▶ ABOUT THIS EXERCISE
Return the data that follows exactly, with each line intact.

Stored items:
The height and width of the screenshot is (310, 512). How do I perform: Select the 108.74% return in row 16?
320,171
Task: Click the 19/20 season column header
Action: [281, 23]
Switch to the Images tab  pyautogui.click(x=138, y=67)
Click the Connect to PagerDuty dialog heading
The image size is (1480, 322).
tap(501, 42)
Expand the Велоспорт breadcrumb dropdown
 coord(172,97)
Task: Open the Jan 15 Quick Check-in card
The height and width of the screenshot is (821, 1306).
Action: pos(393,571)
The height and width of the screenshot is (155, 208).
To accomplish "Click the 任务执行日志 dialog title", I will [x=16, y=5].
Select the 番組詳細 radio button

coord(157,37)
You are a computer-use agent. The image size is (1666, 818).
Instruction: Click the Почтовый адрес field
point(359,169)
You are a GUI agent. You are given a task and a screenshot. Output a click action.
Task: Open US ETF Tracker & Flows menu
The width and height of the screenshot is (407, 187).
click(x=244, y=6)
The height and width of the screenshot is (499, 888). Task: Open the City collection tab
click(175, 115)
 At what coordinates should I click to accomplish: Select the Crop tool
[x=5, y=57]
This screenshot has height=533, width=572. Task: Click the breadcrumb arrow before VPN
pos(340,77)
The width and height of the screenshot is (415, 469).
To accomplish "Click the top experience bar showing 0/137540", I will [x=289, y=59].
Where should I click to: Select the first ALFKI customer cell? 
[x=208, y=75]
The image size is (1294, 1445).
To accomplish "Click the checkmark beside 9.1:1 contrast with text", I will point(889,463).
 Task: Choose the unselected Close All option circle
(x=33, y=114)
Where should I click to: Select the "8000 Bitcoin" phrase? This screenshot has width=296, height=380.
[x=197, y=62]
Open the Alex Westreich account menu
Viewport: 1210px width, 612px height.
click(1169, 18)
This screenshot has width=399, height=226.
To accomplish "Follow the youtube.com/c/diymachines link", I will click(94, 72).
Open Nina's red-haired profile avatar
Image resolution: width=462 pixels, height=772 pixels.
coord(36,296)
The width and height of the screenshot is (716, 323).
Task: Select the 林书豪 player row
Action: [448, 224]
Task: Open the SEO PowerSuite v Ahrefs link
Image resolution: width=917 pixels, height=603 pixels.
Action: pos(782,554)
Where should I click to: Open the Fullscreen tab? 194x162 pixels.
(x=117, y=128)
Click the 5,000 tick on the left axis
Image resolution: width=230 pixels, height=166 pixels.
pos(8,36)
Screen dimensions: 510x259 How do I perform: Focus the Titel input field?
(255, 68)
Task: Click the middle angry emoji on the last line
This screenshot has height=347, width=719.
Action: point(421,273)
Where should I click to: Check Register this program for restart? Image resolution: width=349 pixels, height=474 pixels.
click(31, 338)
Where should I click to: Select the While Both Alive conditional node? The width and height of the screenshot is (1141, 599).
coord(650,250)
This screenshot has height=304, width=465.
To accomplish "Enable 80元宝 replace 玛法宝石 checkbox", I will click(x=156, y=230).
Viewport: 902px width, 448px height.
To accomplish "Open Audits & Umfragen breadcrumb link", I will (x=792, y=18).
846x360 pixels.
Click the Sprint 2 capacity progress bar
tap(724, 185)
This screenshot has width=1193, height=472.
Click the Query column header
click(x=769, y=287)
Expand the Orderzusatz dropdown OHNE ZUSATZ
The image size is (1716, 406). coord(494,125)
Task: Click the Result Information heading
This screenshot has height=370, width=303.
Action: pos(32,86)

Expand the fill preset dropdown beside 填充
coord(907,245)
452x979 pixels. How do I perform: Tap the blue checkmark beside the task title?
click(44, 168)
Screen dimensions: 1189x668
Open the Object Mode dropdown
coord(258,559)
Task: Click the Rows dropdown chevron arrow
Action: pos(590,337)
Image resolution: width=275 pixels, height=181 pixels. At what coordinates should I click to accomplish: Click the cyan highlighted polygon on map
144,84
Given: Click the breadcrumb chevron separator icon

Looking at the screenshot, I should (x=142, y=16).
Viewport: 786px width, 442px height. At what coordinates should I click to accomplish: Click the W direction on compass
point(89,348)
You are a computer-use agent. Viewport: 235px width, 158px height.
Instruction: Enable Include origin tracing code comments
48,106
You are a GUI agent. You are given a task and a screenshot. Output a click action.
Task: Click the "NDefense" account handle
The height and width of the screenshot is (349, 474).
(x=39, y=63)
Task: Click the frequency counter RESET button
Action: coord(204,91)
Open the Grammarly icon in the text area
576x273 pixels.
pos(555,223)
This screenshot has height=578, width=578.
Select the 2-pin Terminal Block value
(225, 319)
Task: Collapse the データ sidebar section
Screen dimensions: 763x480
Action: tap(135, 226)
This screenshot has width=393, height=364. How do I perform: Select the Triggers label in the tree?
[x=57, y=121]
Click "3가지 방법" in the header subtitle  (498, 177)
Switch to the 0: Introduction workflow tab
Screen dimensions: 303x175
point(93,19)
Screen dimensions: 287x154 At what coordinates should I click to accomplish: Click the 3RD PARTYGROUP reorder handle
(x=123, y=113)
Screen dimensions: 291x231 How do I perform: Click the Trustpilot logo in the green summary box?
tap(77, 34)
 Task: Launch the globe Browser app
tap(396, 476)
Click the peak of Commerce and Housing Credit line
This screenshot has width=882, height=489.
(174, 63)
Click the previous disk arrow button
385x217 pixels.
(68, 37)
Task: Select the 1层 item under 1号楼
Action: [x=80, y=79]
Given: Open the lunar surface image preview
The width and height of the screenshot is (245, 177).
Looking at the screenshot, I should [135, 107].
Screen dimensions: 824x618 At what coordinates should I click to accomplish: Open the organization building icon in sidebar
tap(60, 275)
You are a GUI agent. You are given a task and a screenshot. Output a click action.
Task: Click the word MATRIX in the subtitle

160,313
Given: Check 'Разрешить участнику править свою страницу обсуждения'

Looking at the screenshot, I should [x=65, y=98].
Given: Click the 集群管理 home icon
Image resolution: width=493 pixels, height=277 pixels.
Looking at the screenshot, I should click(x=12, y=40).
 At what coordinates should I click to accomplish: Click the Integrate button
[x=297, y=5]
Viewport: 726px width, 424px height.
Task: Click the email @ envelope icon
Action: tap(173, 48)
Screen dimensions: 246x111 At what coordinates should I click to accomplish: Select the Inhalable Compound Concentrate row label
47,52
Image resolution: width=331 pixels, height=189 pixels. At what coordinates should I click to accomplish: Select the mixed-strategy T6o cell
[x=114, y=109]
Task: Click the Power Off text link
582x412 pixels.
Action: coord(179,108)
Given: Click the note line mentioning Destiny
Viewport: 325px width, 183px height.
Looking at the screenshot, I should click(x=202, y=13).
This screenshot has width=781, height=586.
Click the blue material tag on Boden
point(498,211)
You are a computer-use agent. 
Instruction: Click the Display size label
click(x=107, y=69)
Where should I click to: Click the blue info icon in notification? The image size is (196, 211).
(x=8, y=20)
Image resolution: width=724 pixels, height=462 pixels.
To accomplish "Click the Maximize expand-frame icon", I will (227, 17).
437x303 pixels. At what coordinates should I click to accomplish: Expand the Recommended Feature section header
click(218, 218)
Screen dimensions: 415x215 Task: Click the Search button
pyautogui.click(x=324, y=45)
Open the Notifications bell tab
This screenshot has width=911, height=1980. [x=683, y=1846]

▶ ANSWER BOX
The height and width of the screenshot is (310, 512). How do I perform: Select the 108.74% return in row 16?
320,171
Task: Click the 19/20 season column header
Action: [281, 23]
Switch to the Images tab  pyautogui.click(x=138, y=67)
Click the Connect to PagerDuty dialog heading
The image size is (1480, 322).
tap(501, 42)
Expand the Велоспорт breadcrumb dropdown
 coord(172,97)
Task: Open the Jan 15 Quick Check-in card
The height and width of the screenshot is (821, 1306).
Action: pos(393,571)
The height and width of the screenshot is (155, 208).
To accomplish "Click the 任务执行日志 dialog title", I will [x=16, y=5].
Select the 番組詳細 radio button

coord(157,37)
You are a computer-use agent. The image size is (1666, 818).
Instruction: Click the Почтовый адрес field
point(359,169)
You are a GUI agent. You are given a task and a screenshot. Output a click action.
Task: Open US ETF Tracker & Flows menu
The width and height of the screenshot is (407, 187).
click(x=244, y=6)
The height and width of the screenshot is (499, 888). Task: Open the City collection tab
click(175, 115)
 At what coordinates should I click to accomplish: Select the Crop tool
[x=5, y=57]
This screenshot has height=533, width=572. Task: Click the breadcrumb arrow before VPN
pos(340,77)
The width and height of the screenshot is (415, 469).
To accomplish "Click the top experience bar showing 0/137540", I will [x=289, y=59].
Where should I click to: Select the first ALFKI customer cell? 
[x=208, y=75]
The image size is (1294, 1445).
To accomplish "Click the checkmark beside 9.1:1 contrast with text", I will point(889,463).
 Task: Choose the unselected Close All option circle
(x=33, y=114)
Where should I click to: Select the "8000 Bitcoin" phrase? This screenshot has width=296, height=380.
[x=197, y=62]
Open the Alex Westreich account menu
Viewport: 1210px width, 612px height.
click(1169, 18)
This screenshot has width=399, height=226.
To accomplish "Follow the youtube.com/c/diymachines link", I will click(94, 72).
Open Nina's red-haired profile avatar
Image resolution: width=462 pixels, height=772 pixels.
coord(36,296)
The width and height of the screenshot is (716, 323).
Task: Select the 林书豪 player row
Action: [448, 224]
Task: Open the SEO PowerSuite v Ahrefs link
Image resolution: width=917 pixels, height=603 pixels.
Action: pos(782,554)
Where should I click to: Open the Fullscreen tab? 194x162 pixels.
(x=117, y=128)
Click the 5,000 tick on the left axis
Image resolution: width=230 pixels, height=166 pixels.
pos(8,36)
Screen dimensions: 510x259 How do I perform: Focus the Titel input field?
(255, 68)
Task: Click the middle angry emoji on the last line
This screenshot has height=347, width=719.
Action: point(421,273)
Where should I click to: Check Register this program for restart? Image resolution: width=349 pixels, height=474 pixels.
click(31, 338)
Where should I click to: Select the While Both Alive conditional node? The width and height of the screenshot is (1141, 599).
coord(650,250)
This screenshot has height=304, width=465.
To accomplish "Enable 80元宝 replace 玛法宝石 checkbox", I will click(x=156, y=230).
Viewport: 902px width, 448px height.
To accomplish "Open Audits & Umfragen breadcrumb link", I will (x=792, y=18).
846x360 pixels.
Click the Sprint 2 capacity progress bar
tap(724, 185)
This screenshot has width=1193, height=472.
Click the Query column header
click(x=769, y=287)
Expand the Orderzusatz dropdown OHNE ZUSATZ
The image size is (1716, 406). coord(494,125)
Task: Click the Result Information heading
This screenshot has height=370, width=303.
Action: pos(32,86)

Expand the fill preset dropdown beside 填充
coord(907,245)
452x979 pixels. How do I perform: Tap the blue checkmark beside the task title?
click(44, 168)
Screen dimensions: 1189x668
Open the Object Mode dropdown
coord(258,559)
Task: Click the Rows dropdown chevron arrow
Action: pos(590,337)
Image resolution: width=275 pixels, height=181 pixels. At what coordinates should I click to accomplish: Click the cyan highlighted polygon on map
144,84
Given: Click the breadcrumb chevron separator icon

Looking at the screenshot, I should (x=142, y=16).
Viewport: 786px width, 442px height. At what coordinates should I click to accomplish: Click the W direction on compass
point(89,348)
You are a computer-use agent. Viewport: 235px width, 158px height.
Instruction: Enable Include origin tracing code comments
48,106
You are a GUI agent. You are given a task and a screenshot. Output a click action.
Task: Click the "NDefense" account handle
The height and width of the screenshot is (349, 474).
(x=39, y=63)
Task: Click the frequency counter RESET button
Action: coord(204,91)
Open the Grammarly icon in the text area
576x273 pixels.
pos(555,223)
This screenshot has height=578, width=578.
Select the 2-pin Terminal Block value
(225, 319)
Task: Collapse the データ sidebar section
Screen dimensions: 763x480
Action: tap(135, 226)
This screenshot has width=393, height=364. How do I perform: Select the Triggers label in the tree?
[x=57, y=121]
Click "3가지 방법" in the header subtitle  (498, 177)
Switch to the 0: Introduction workflow tab
Screen dimensions: 303x175
point(93,19)
Screen dimensions: 287x154 At what coordinates should I click to accomplish: Click the 3RD PARTYGROUP reorder handle
(x=123, y=113)
Screen dimensions: 291x231 How do I perform: Click the Trustpilot logo in the green summary box?
tap(77, 34)
 Task: Launch the globe Browser app
tap(396, 476)
Click the peak of Commerce and Housing Credit line
This screenshot has width=882, height=489.
(174, 63)
Click the previous disk arrow button
385x217 pixels.
(68, 37)
Task: Select the 1层 item under 1号楼
Action: [x=80, y=79]
Given: Open the lunar surface image preview
The width and height of the screenshot is (245, 177).
Looking at the screenshot, I should [135, 107].
Screen dimensions: 824x618 At what coordinates should I click to accomplish: Open the organization building icon in sidebar
tap(60, 275)
You are a GUI agent. You are given a task and a screenshot. Output a click action.
Task: Click the word MATRIX in the subtitle

160,313
Given: Check 'Разрешить участнику править свою страницу обсуждения'

Looking at the screenshot, I should [x=65, y=98].
Given: Click the 集群管理 home icon
Image resolution: width=493 pixels, height=277 pixels.
Looking at the screenshot, I should click(x=12, y=40).
 At what coordinates should I click to accomplish: Click the Integrate button
[x=297, y=5]
Viewport: 726px width, 424px height.
Task: Click the email @ envelope icon
Action: tap(173, 48)
Screen dimensions: 246x111 At what coordinates should I click to accomplish: Select the Inhalable Compound Concentrate row label
47,52
Image resolution: width=331 pixels, height=189 pixels. At what coordinates should I click to accomplish: Select the mixed-strategy T6o cell
[x=114, y=109]
Task: Click the Power Off text link
582x412 pixels.
Action: coord(179,108)
Given: Click the note line mentioning Destiny
Viewport: 325px width, 183px height.
Looking at the screenshot, I should click(x=202, y=13).
This screenshot has width=781, height=586.
Click the blue material tag on Boden
point(498,211)
You are a computer-use agent. 
Instruction: Click the Display size label
click(x=107, y=69)
Where should I click to: Click the blue info icon in notification? The image size is (196, 211).
(x=8, y=20)
Image resolution: width=724 pixels, height=462 pixels.
To accomplish "Click the Maximize expand-frame icon", I will (227, 17).
437x303 pixels. At what coordinates should I click to accomplish: Expand the Recommended Feature section header
click(218, 218)
Screen dimensions: 415x215 Task: Click the Search button
pyautogui.click(x=324, y=45)
Open the Notifications bell tab
This screenshot has width=911, height=1980. [x=683, y=1846]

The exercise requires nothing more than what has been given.